**Problems and tasks**:
#1 List the three weight-based standards in the article on weight loss surgery under which an adult may qualify for surgery.
#2 Answer these questions using the article on weight loss surgery.
(a) Which body set forth the guidelines for adults, and in what period?
(b) At which hospital does Dr. O. Layton Alldredge work as a surgeon?
(c) During what hours will the doctors answer phoned-in questions on Saturday?
#3 Pick up the article on weight loss surgery after its final sentence and continue it.

**Text provided**:
═══
Surgery is the last resort when it comes to weight loss, well behind exercising and changing your diet. But even the National Institute for Diabetes and Digestive and Kidney Diseases, in the National Institutes of Health, says that severe obesity is a chronic condition hard to treat solely through diet and exercise.
Weight loss surgery is not approved for those under 18. And there are standards and restrictions for adults, based on guidelines set forth by the NIH in the early 1990s, according to Dr. O. Layton Alldredge, a surgeon at Alta View Hospital.
One must be twice the ideal body weight or 100 pounds over that ideal weight, or have a body mass index greater than 40. Someone who has type 2 diabetes or life-threatening heart or lung problems, such as severe sleep apnea or heart disease, could be a surgical candidate with a BMI between 35 and 40.
Alldredge and his colleague Dr. Darrin Hansen will be featured Saturday at the Deseret Morning News/Intermountain Health Care Hotline on weight loss and surgical options. From 10 a.m. to noon, the duo will answer phoned-in questions. All calls are confidential.
The list of medical problems that are related to being overweight is a lengthy one: High blood pressure, high cholesterol, joint disease, increased risk of stroke and certain types of cancers, infertility, gastroesophageal reflux, gall bladder disease and quality of life issues like depression and poor self-image are just some of them. Severely overweight people are at much greater risk of dying prematurely.
═══
**Data for review**:

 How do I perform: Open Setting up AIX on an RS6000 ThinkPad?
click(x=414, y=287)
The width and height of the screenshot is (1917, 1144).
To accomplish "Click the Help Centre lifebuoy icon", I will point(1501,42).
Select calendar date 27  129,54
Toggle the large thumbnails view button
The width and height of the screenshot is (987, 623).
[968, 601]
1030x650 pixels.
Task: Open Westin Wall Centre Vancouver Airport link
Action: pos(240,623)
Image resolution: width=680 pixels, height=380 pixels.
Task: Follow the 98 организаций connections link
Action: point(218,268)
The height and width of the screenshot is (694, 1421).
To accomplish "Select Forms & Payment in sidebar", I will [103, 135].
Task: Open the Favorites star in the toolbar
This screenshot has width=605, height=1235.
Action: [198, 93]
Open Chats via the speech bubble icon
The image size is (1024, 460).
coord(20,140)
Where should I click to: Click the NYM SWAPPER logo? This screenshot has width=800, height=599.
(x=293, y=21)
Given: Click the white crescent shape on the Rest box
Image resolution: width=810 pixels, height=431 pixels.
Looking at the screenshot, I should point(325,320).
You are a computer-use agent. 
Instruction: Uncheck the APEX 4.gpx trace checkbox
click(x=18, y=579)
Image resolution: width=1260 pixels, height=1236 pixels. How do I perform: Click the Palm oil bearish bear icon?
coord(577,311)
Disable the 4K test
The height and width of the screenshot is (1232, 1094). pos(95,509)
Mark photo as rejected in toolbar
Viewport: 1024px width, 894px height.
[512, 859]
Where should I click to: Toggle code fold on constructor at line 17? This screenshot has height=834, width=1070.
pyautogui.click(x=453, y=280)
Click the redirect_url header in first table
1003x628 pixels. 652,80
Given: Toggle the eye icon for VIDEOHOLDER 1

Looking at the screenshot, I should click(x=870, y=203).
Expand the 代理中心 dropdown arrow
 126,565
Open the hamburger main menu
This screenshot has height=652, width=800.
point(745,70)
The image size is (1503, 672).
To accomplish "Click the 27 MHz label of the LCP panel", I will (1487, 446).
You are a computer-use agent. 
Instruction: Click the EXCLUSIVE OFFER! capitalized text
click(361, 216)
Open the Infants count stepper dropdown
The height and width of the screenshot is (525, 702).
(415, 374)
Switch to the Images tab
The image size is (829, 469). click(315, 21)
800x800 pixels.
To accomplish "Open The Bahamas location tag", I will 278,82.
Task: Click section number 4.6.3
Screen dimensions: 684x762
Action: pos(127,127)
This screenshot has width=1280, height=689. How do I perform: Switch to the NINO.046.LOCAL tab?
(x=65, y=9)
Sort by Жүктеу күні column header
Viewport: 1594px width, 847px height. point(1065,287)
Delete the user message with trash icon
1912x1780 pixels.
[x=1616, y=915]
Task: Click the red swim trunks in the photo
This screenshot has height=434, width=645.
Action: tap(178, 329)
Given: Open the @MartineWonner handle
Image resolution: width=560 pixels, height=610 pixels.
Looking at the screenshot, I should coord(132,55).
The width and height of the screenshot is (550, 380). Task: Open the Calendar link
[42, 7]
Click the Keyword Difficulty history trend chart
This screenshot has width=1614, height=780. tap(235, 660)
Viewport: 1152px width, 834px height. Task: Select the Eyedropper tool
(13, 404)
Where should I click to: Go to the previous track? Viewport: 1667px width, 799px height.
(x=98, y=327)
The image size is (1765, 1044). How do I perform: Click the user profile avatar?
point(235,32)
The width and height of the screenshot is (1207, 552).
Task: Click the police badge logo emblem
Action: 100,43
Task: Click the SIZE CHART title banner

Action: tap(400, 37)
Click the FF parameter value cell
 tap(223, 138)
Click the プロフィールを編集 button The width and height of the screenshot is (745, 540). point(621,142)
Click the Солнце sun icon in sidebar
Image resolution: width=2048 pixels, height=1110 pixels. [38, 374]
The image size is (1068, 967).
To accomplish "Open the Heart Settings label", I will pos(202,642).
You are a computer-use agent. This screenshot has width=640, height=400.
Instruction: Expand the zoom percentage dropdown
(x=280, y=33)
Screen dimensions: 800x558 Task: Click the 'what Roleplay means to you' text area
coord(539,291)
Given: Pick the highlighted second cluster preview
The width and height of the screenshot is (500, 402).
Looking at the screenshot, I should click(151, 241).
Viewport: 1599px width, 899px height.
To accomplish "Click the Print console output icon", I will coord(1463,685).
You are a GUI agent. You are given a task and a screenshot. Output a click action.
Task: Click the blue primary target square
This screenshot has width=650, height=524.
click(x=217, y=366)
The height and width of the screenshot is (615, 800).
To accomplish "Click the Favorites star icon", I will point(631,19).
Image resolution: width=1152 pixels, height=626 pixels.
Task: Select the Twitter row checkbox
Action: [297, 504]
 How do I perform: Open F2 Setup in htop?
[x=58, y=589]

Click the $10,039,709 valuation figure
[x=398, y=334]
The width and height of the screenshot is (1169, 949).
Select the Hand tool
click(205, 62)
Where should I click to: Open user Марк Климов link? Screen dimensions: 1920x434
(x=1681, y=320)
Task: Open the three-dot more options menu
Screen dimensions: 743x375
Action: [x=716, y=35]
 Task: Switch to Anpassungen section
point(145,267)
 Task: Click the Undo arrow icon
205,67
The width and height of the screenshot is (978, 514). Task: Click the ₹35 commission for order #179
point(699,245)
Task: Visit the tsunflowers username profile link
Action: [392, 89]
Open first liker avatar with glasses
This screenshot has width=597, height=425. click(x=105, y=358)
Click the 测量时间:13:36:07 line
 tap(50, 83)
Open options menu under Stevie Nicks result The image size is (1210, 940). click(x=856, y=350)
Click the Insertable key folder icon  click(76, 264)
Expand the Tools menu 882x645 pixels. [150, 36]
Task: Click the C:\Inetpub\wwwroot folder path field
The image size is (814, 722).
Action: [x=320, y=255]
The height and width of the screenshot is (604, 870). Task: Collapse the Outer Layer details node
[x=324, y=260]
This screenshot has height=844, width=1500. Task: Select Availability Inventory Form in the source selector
═══
**Answers by item**:
#1
- Being twice the ideal body weight
- Being 100 pounds over the ideal weight
- Having a body mass index greater than 40

#2
(a) The NIH set forth the guidelines in the early 1990s.
(b) He works at Alta View Hospital.
(c) They will answer calls from 10 a.m. to noon.

#3
Given those illnesses and their human and financial toll, it's no surprise that studies have shown that the overall health care dollars spent on patients who have a weight-reduction operation, including the cost of the operation, are about the same as those who don't have such an operation but are severely overweight, Alldredge said.
Research has found that only 10 percent of people are able to maintain a diet after a year. For people who are morbidly obese, about 100 pounds or more overweight, most diet programs will not get them out of the high-risk category. They simply don't lose enough weight to not have the complications of obesity.
"Surgery is the last effort," Hansen added. "Any weight loss surgery is primarily for those people who have been unable to lose weight by any other means."